» **What the exercise asks**
Please copy the material from the line with "This screenshot has" up to and including the line with "pos(1174,39)" word for word, leaving the pictures out.

-------- Supplied records --------

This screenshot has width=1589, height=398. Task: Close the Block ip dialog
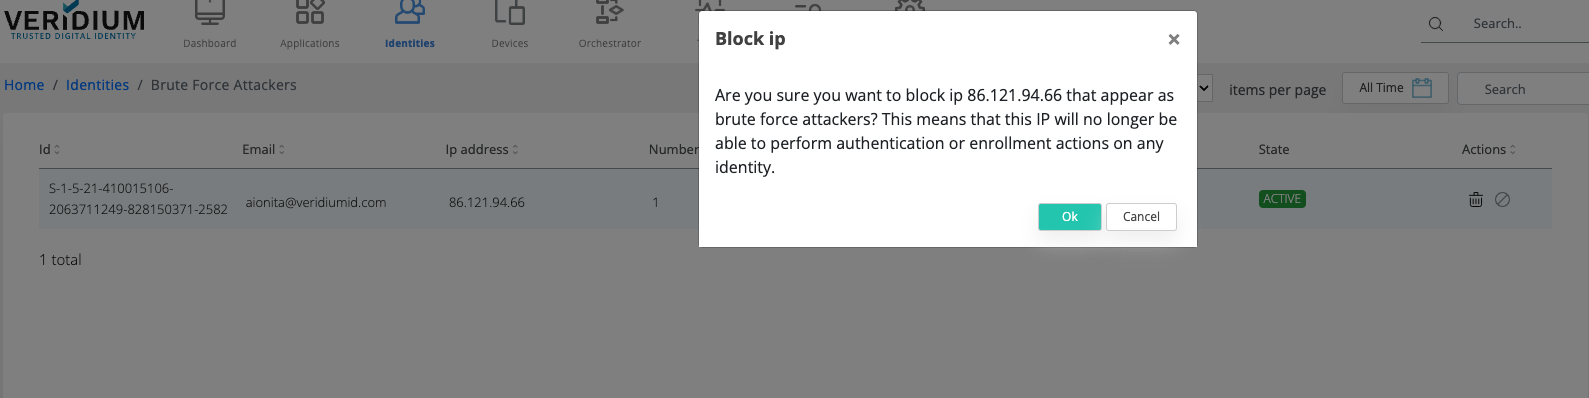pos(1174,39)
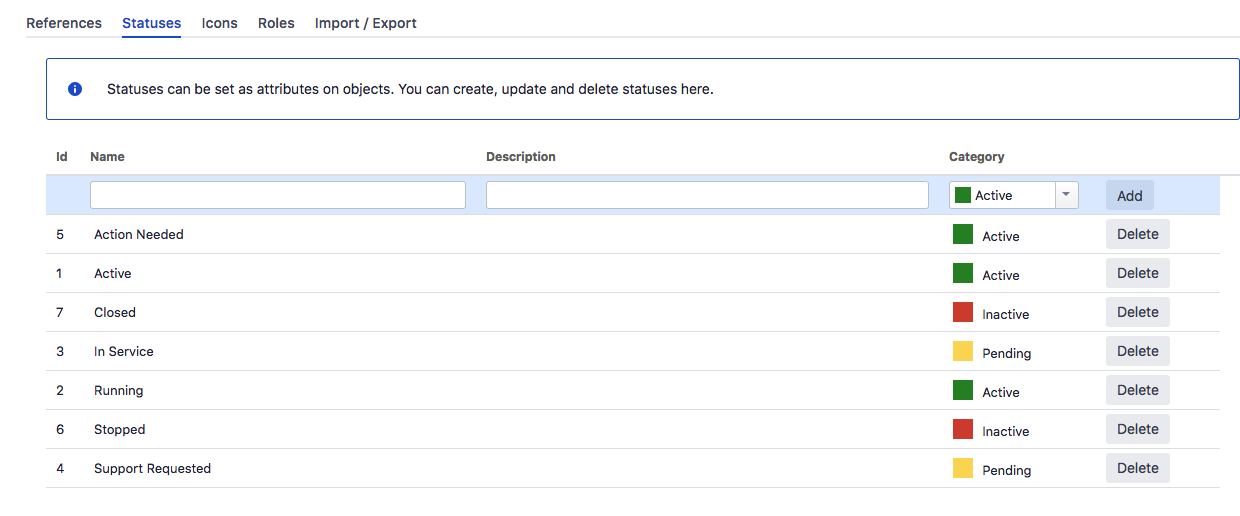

--------
-------- Supplied records --------

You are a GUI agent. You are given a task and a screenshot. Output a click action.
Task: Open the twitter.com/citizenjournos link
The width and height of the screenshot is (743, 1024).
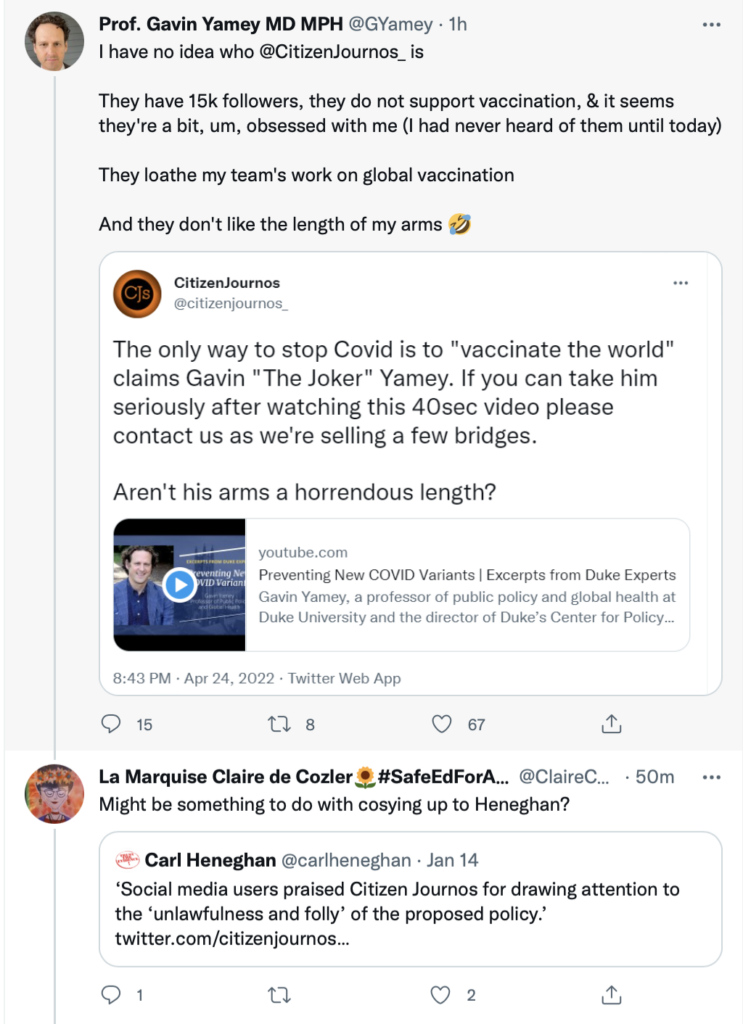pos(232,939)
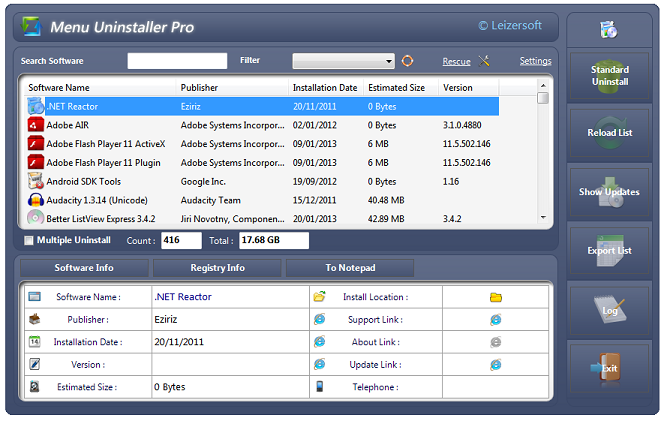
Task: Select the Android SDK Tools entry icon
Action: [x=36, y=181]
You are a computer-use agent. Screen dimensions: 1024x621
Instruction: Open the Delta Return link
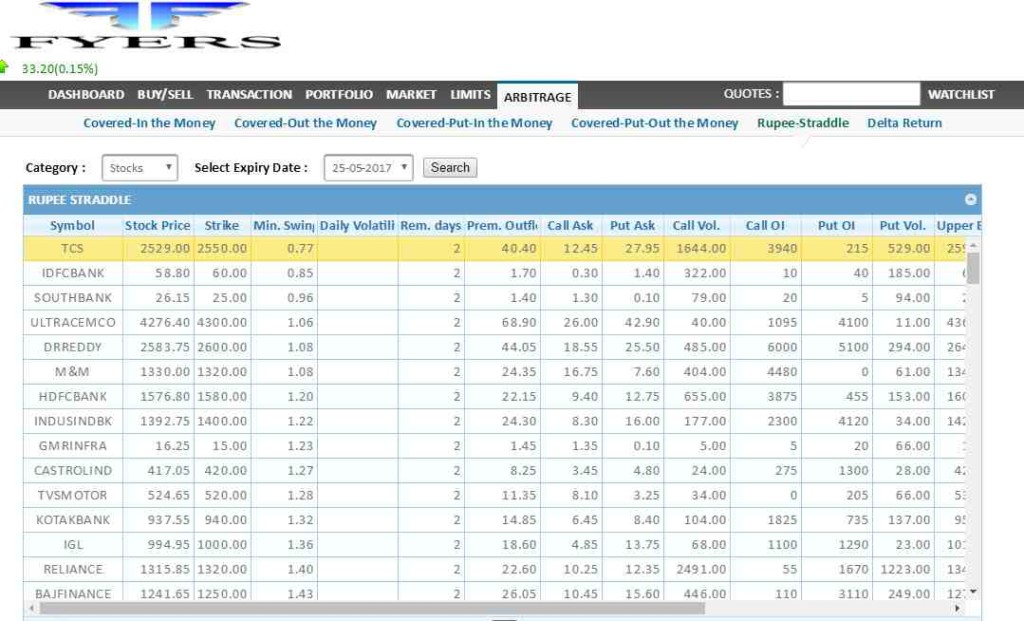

--------
-------- Supplied records --------

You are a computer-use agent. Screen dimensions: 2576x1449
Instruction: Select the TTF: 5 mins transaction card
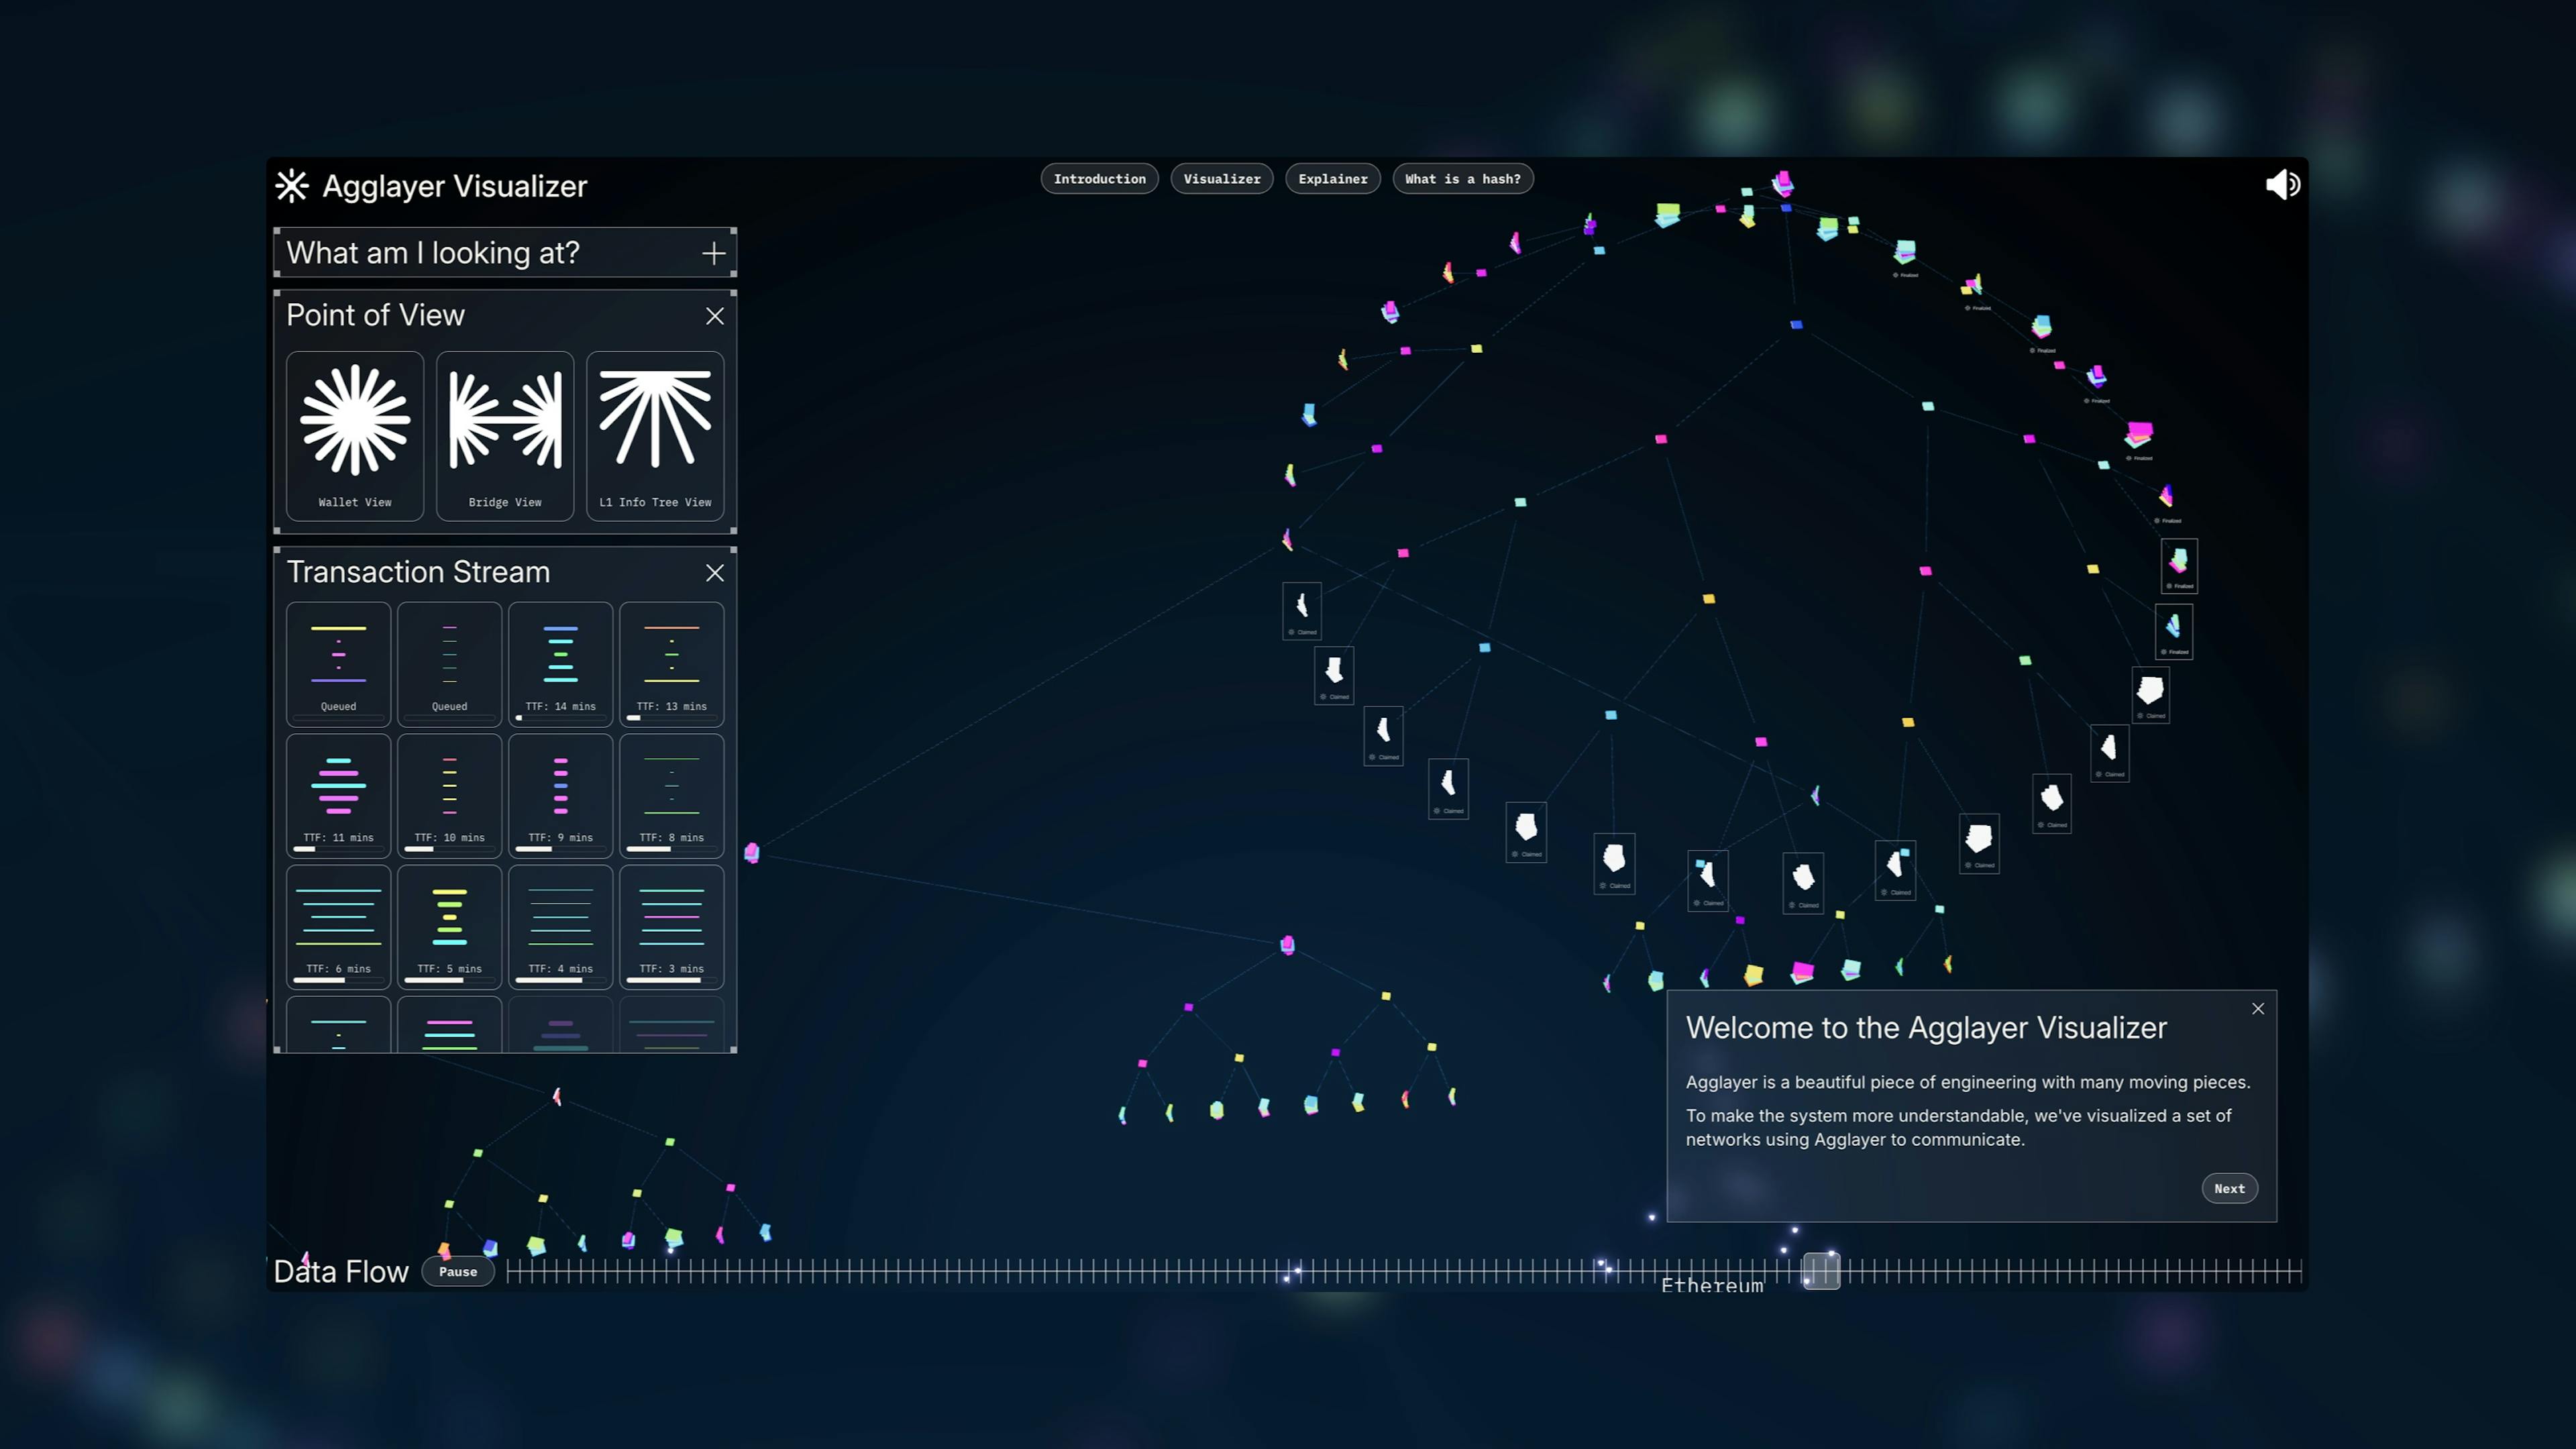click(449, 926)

--------

» **Exercise solution**
This screenshot has width=1589, height=398. Task: Close the Block ip dialog
pos(1174,39)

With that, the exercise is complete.